**SELECTED EXTRACT:**
^^^^^^^^
1362. A Taste of Hell – Simulating the Litigation Experience for Residents

Authors: Gary Robert Simonds, MD, FAANS; Gary Simonds; Chris Busch; Michael Benko; Brendan Klein; Zev Elias; Brian Saway (Black Mountain, NC)


We are concerned that residents are ill-prepared for the related harsh reality of malpractice deposition testimony and/or court room dramatics. We have sought to mitigate resident naiveté in this realm through experiential exercises in our weekly academic sessions. 


We routinely engage our residents (and ACP’s) in role-playing exercises related to malpractice litigation during our weekly academic sessions. Actual cases with associated complications or bad outcomes are employed. Cases selection is personalized to the resident (patients in whose care they were intimately involved). A one hour deposition is then conducted with litigation experienced neurosurgeons leading the plaintiff’s examination. The mock deposition is conducted before the entire team who are solicited for commentary only after the experience. The involved resident is then interviewed after the session. Paper and pencil surveys of the entire team are conducted.
^^^^^^^^
**ENTRIES SHOWN:**
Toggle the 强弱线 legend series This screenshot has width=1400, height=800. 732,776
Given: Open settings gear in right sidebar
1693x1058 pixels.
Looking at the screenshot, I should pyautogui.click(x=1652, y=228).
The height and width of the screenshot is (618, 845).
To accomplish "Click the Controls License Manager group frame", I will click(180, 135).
^^^^^^^^
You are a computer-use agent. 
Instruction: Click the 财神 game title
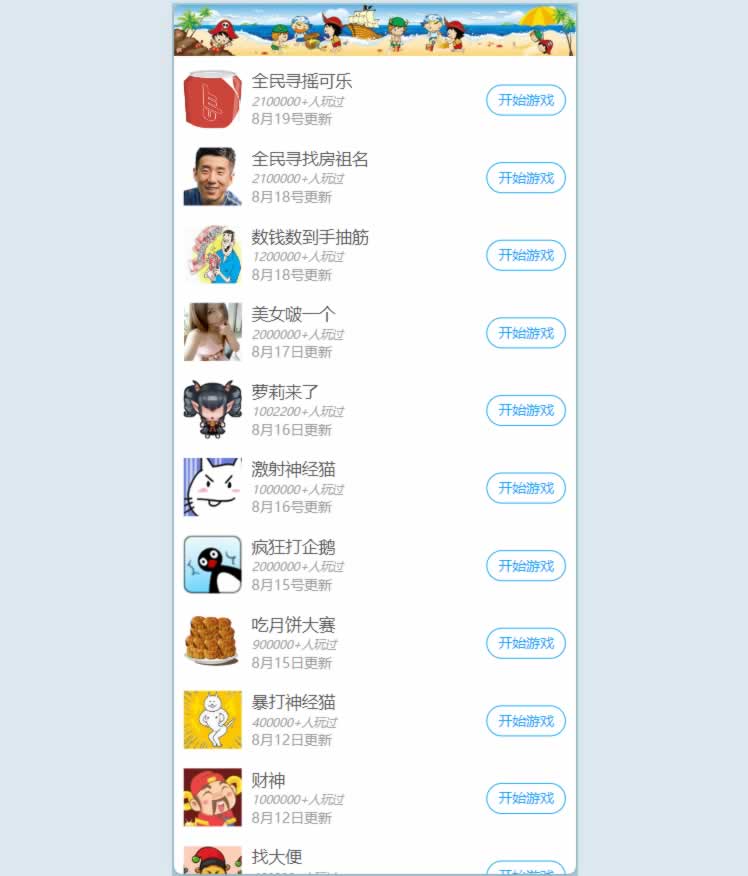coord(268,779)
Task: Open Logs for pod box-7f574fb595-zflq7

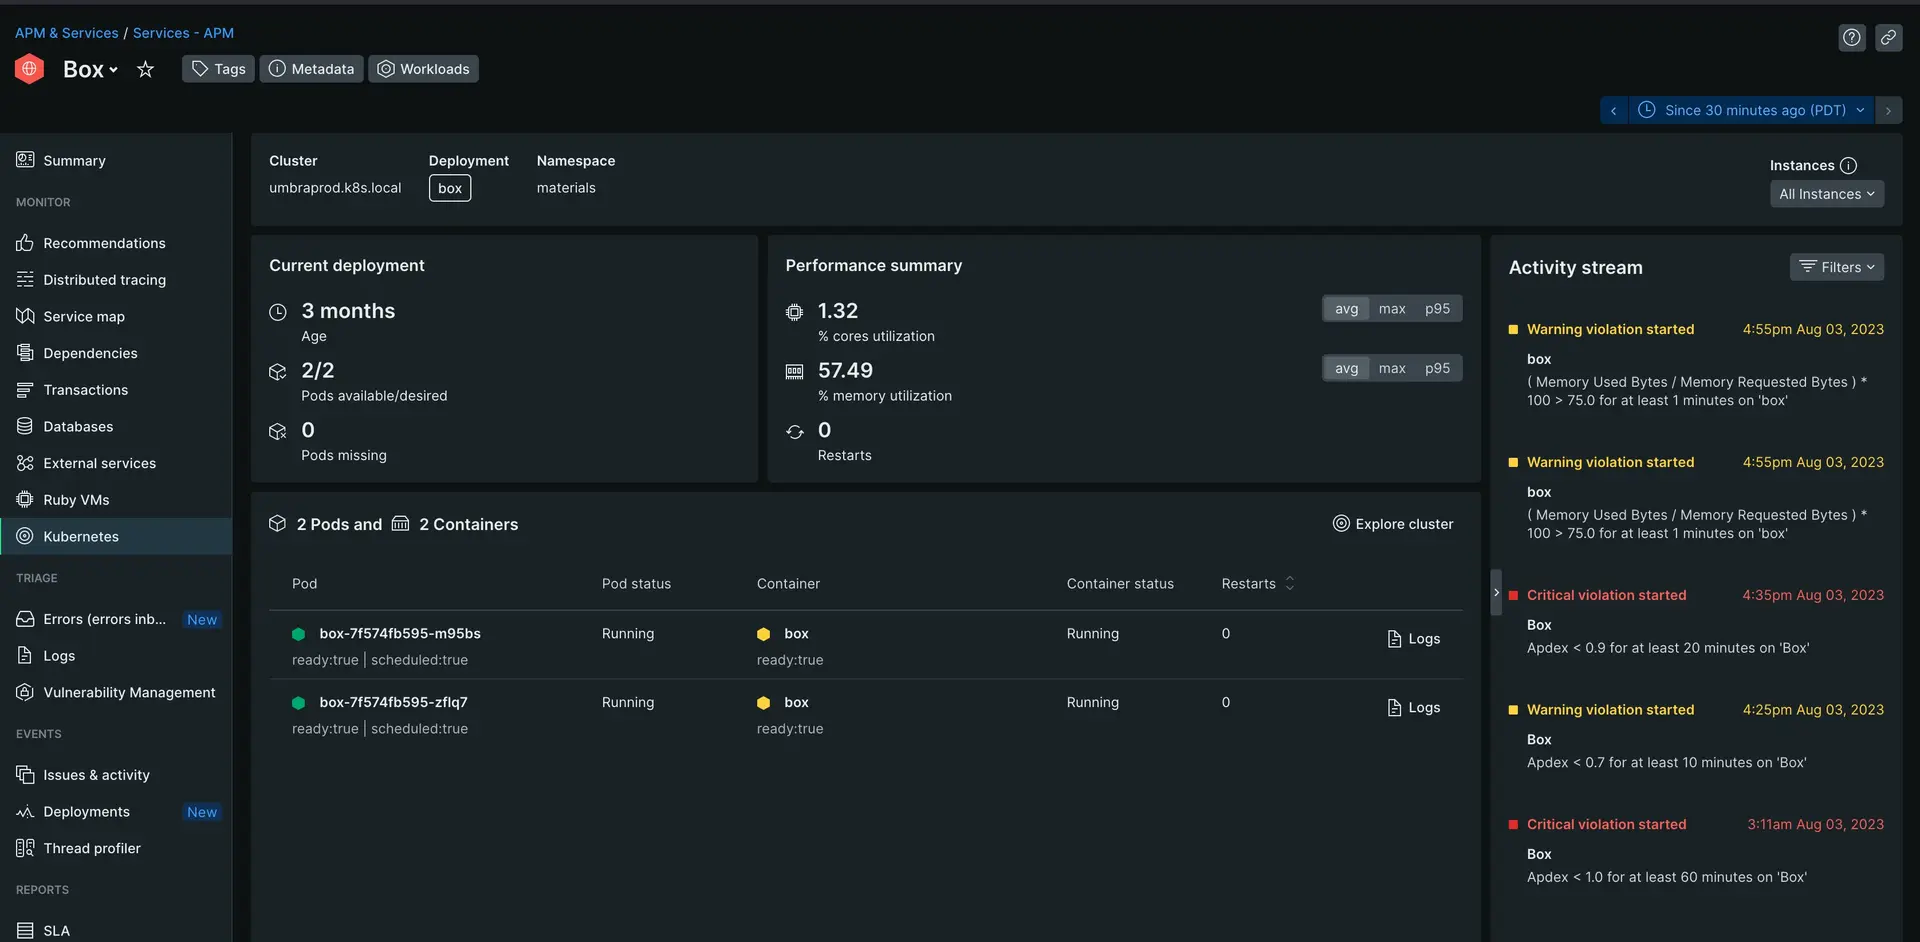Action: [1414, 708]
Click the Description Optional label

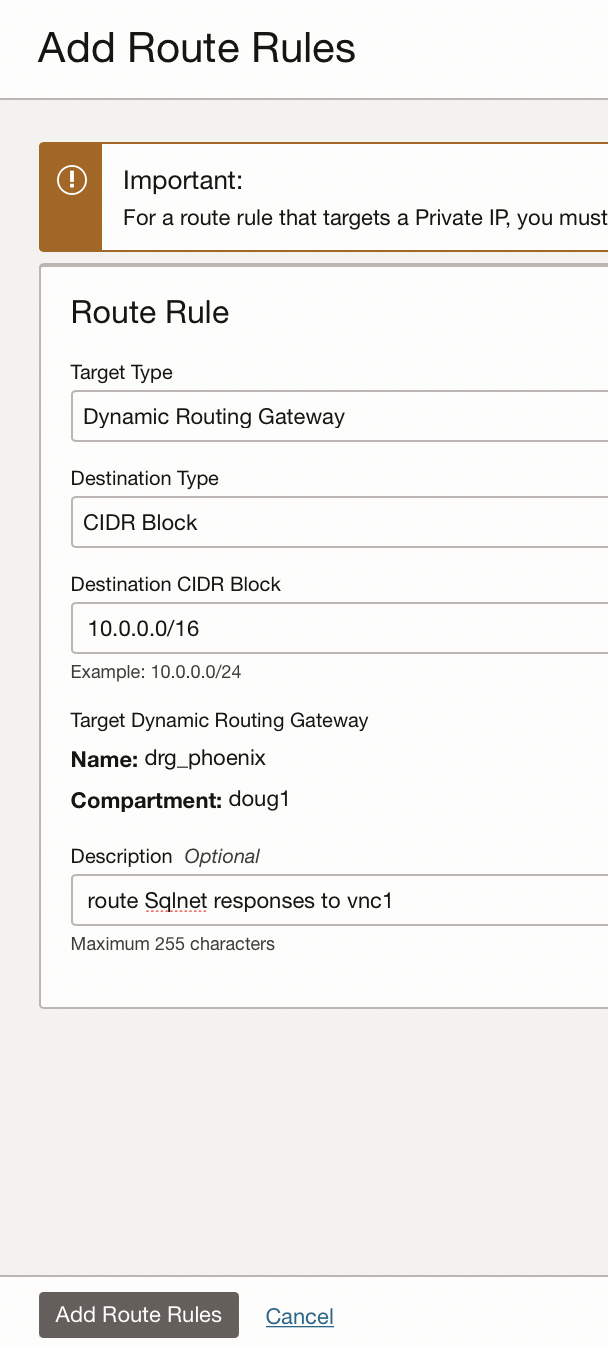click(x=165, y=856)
^^^^^^^^
**TASK LIST:**
a – In the abstract on simulated litigation for residents, rewrite the passage between "Authors: Gary Robert" and "in our weekly academic sessions.", inclusive, changing "residents" to "trainees".
b – According to the abstract on simulated litigation for residents, who leads the plaintiff's examination during the mock deposition?

**WRITTEN RESPONSES:**
a –
Authors: Gary Robert Simonds, MD, FAANS; Gary Simonds; Chris Busch; Michael Benko; Brendan Klein; Zev Elias; Brian Saway (Black Mountain, NC)


We are concerned that trainees are ill-prepared for the related harsh reality of malpractice deposition testimony and/or court room dramatics. We have sought to mitigate resident naiveté in this realm through experiential exercises in our weekly academic sessions.

b – Litigation-experienced neurosurgeons lead the plaintiff's examination.